Task goal »
Search the records for the string "Deirdre", then copy each line that has it.

[Dataset entries]
◇ ◇ ◇ ◇

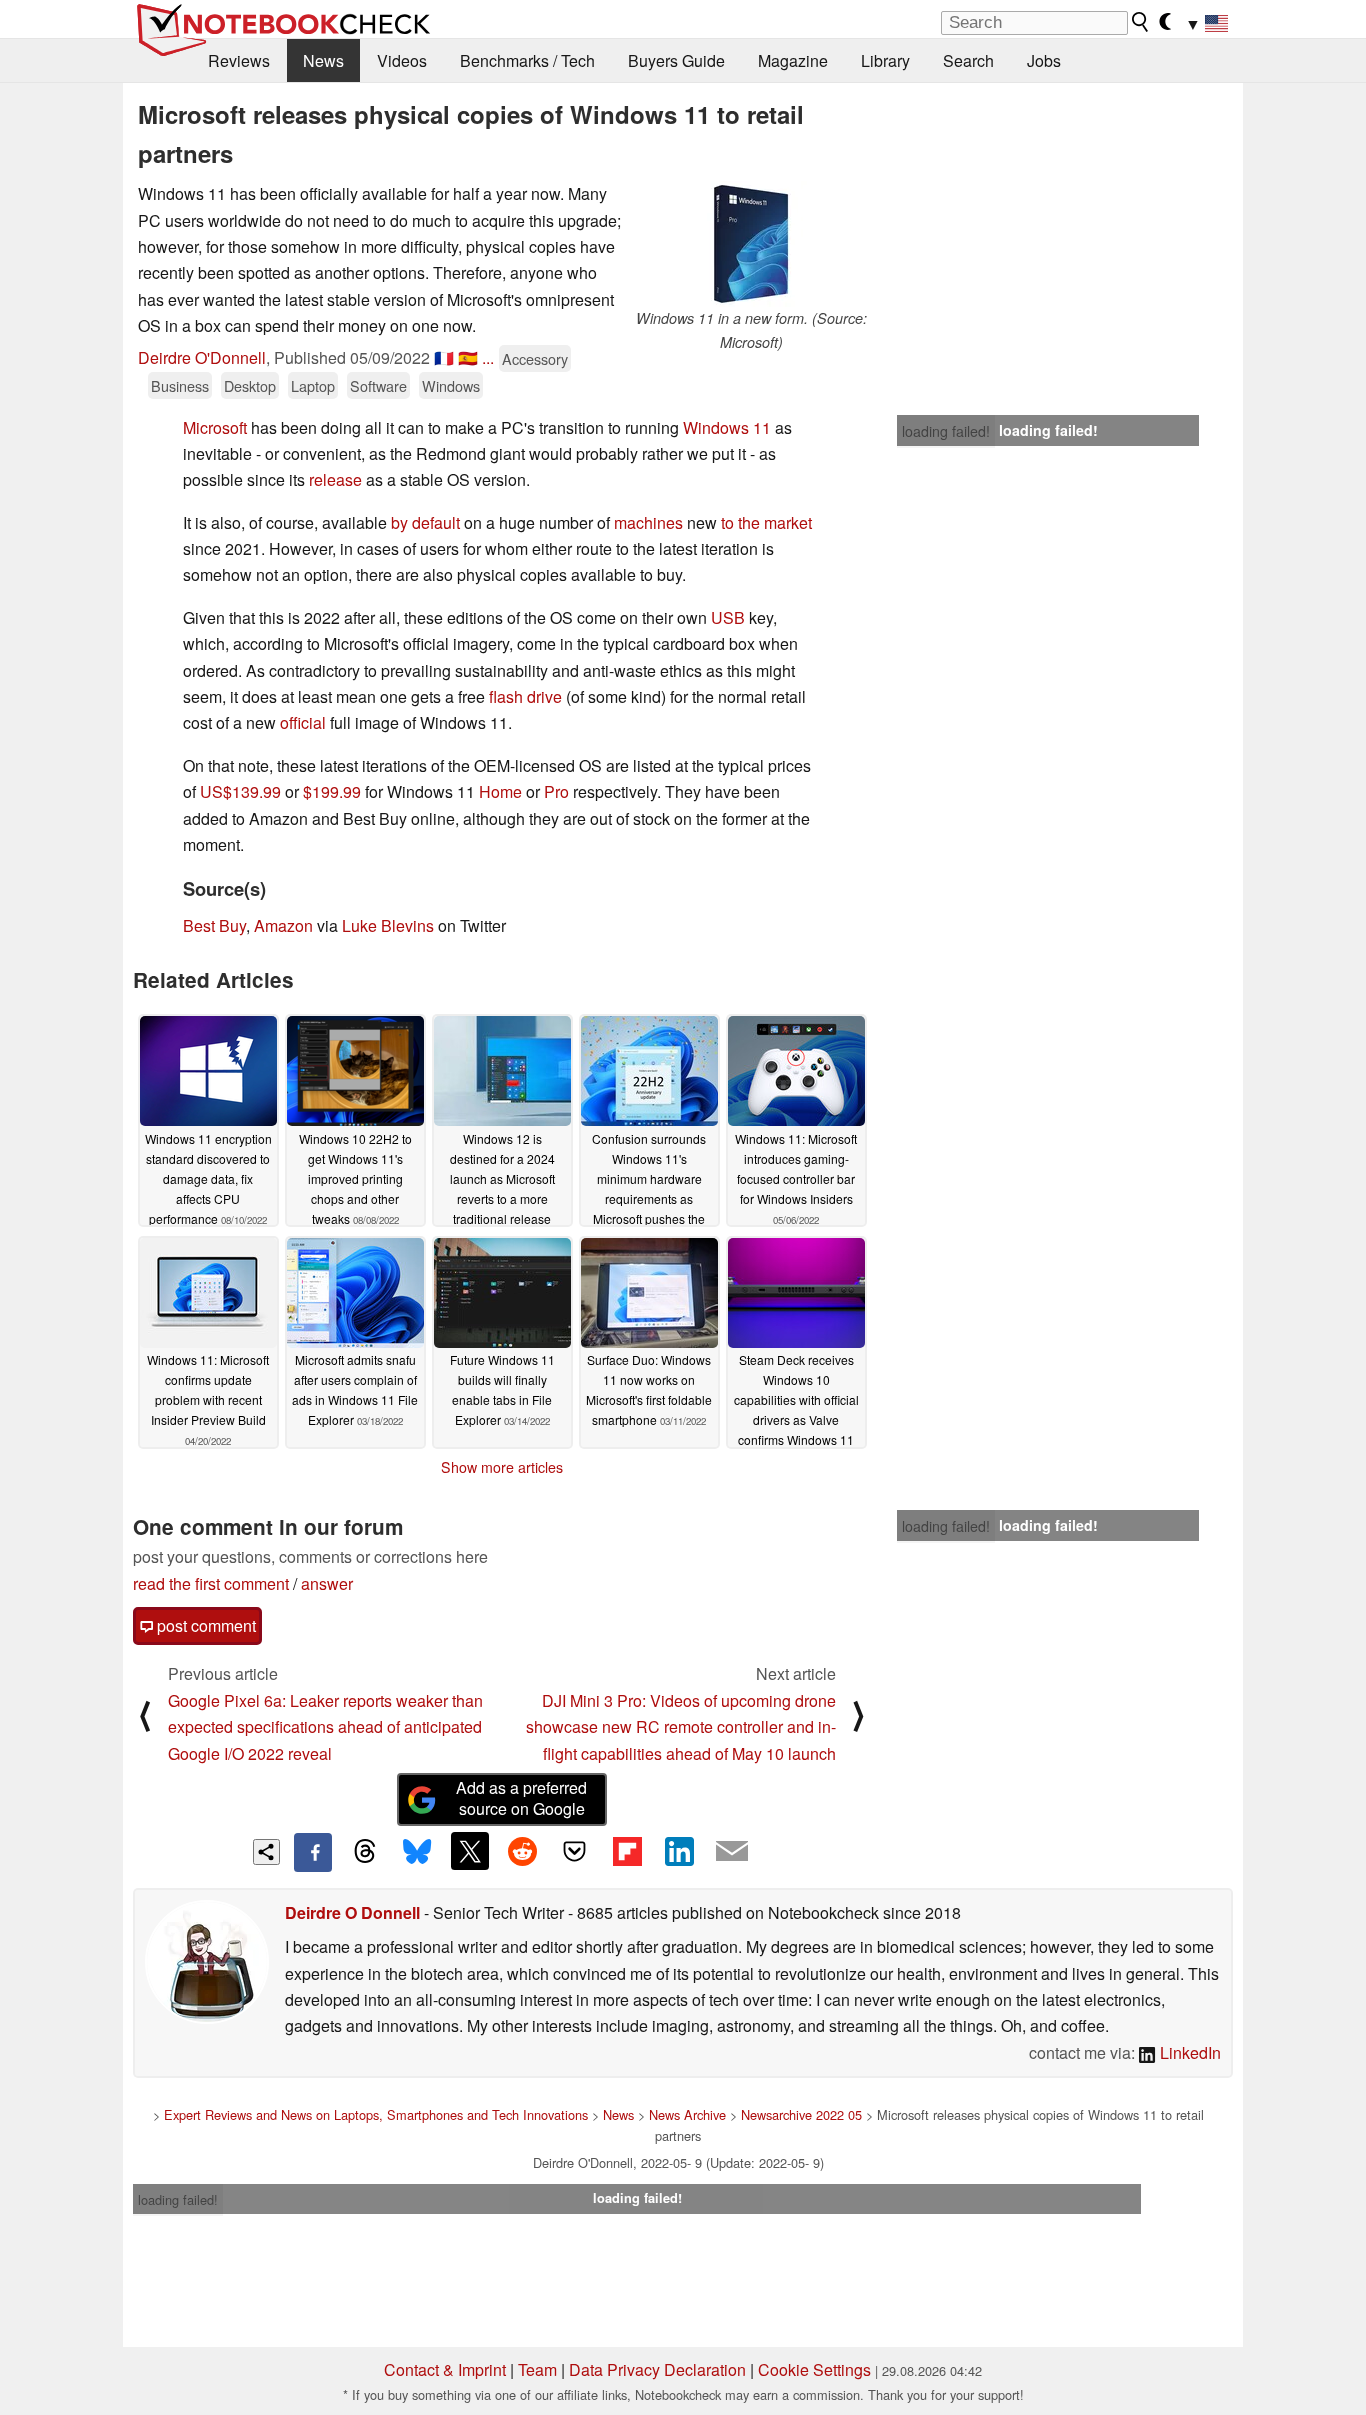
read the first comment (211, 1583)
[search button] (1141, 22)
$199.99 (332, 791)
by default (425, 522)
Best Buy (214, 925)
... (488, 357)
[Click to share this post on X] (470, 1851)
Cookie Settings (814, 2369)
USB (728, 617)
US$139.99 (240, 791)
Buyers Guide (676, 60)
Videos (402, 60)
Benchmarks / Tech (527, 60)
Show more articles (502, 1467)
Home (500, 791)
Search (968, 60)
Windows (451, 385)
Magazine (793, 60)
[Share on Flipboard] (627, 1851)
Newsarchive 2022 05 (801, 2114)
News (323, 60)
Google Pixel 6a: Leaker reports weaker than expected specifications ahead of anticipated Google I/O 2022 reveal (325, 1727)
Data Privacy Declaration (657, 2369)
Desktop (250, 385)
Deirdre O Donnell (352, 1912)
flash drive (525, 696)
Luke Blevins (388, 925)
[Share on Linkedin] (679, 1851)
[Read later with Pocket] (575, 1851)
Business (180, 385)
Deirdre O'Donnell (202, 357)
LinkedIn (1188, 2052)
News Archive (687, 2114)
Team (537, 2369)
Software (378, 385)
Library (885, 60)
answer (327, 1583)
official (303, 722)
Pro (556, 791)
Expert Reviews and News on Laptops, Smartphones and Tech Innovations (376, 2114)
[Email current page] (732, 1852)
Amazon (283, 925)
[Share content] (266, 1852)
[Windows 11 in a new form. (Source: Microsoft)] (751, 244)
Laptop (313, 385)
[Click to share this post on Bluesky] (417, 1852)
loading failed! (946, 431)
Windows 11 (727, 427)
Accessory (535, 358)
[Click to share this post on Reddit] (522, 1851)
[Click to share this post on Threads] (365, 1852)
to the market (766, 522)
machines (648, 522)
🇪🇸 (468, 357)
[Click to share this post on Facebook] (313, 1852)
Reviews (239, 60)
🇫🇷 (444, 357)
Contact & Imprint (445, 2369)
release (335, 479)
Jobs (1044, 60)
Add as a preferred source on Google (521, 1798)
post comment (204, 1625)
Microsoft (215, 427)
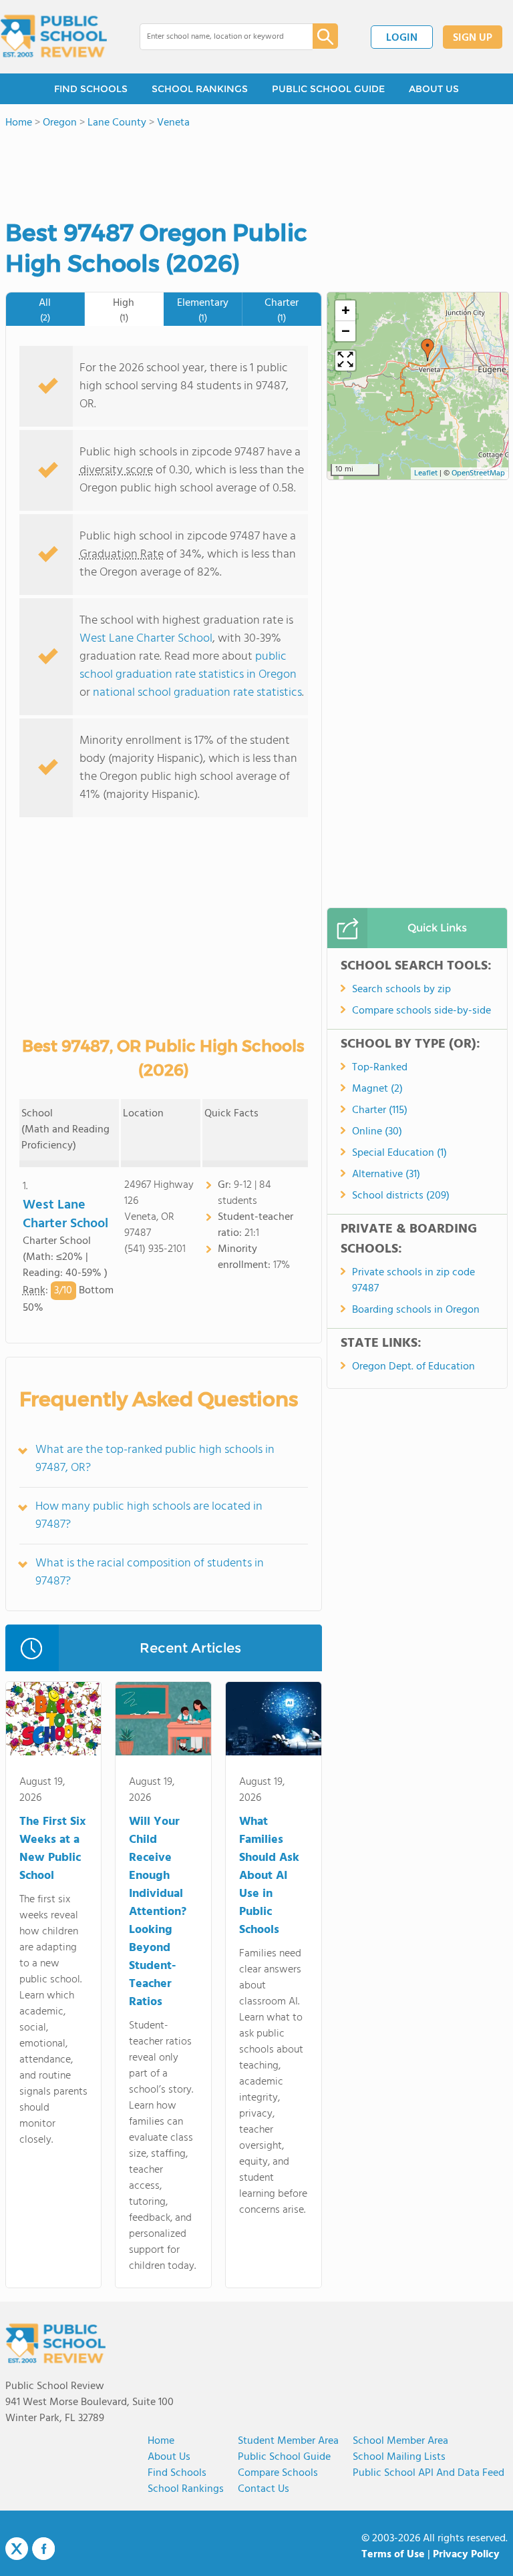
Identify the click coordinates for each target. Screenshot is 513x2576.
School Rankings (186, 2489)
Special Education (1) (399, 1153)
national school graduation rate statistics (197, 692)
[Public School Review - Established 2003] (53, 36)
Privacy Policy (466, 2554)
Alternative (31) (386, 1174)
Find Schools (177, 2473)
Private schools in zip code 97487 (413, 1281)
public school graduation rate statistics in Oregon (188, 665)
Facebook (43, 2548)
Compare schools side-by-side (421, 1011)
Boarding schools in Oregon (416, 1310)
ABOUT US (434, 89)
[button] (427, 350)
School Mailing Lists (399, 2457)
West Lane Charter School (145, 638)
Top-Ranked (379, 1068)
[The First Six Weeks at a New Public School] (54, 1721)
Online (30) (377, 1132)
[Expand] (345, 361)
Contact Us (263, 2489)
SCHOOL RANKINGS (200, 89)
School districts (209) (401, 1196)
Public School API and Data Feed (428, 2473)
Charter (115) (379, 1110)
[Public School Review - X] (16, 2549)
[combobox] (217, 36)
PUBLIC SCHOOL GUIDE (328, 89)
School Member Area (400, 2441)
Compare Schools (278, 2473)
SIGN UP (472, 38)
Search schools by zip (401, 990)
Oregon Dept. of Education (413, 1367)
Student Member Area (288, 2441)
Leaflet (426, 473)
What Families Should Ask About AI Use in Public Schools (269, 1876)
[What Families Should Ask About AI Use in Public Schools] (273, 1721)
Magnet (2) (377, 1089)
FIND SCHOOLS (91, 89)
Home (161, 2441)
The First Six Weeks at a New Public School (52, 1849)
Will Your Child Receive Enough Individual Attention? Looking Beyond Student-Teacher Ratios (157, 1912)
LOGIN (401, 38)
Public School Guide (284, 2457)
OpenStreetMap (478, 473)
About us (169, 2457)
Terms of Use (393, 2554)
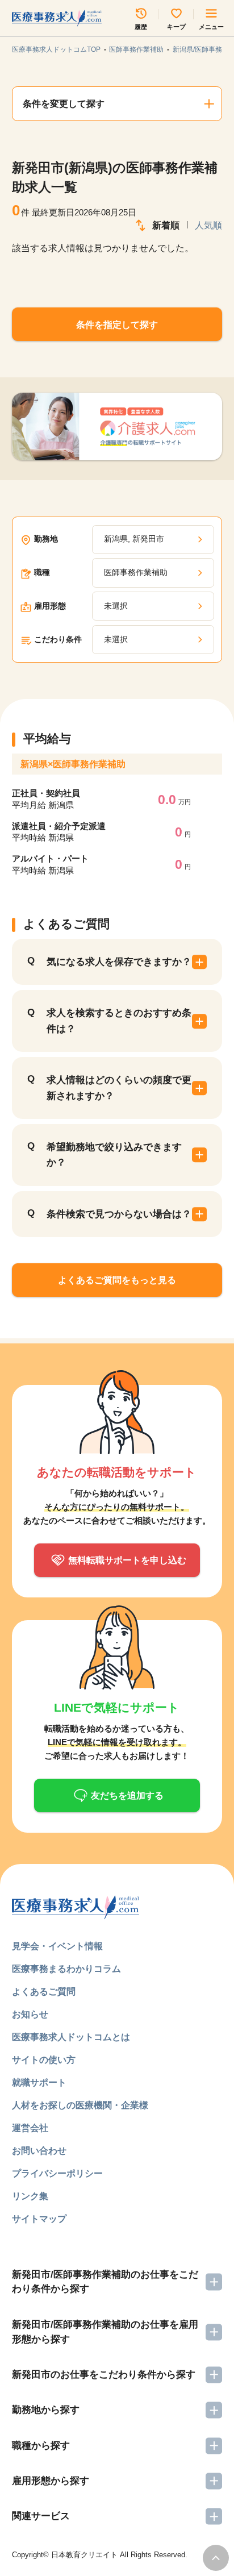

◇ ◇ ◇ ◇

Response »
Deirdre O Donnell (352, 1912)
Deirdre O'Donnell (202, 357)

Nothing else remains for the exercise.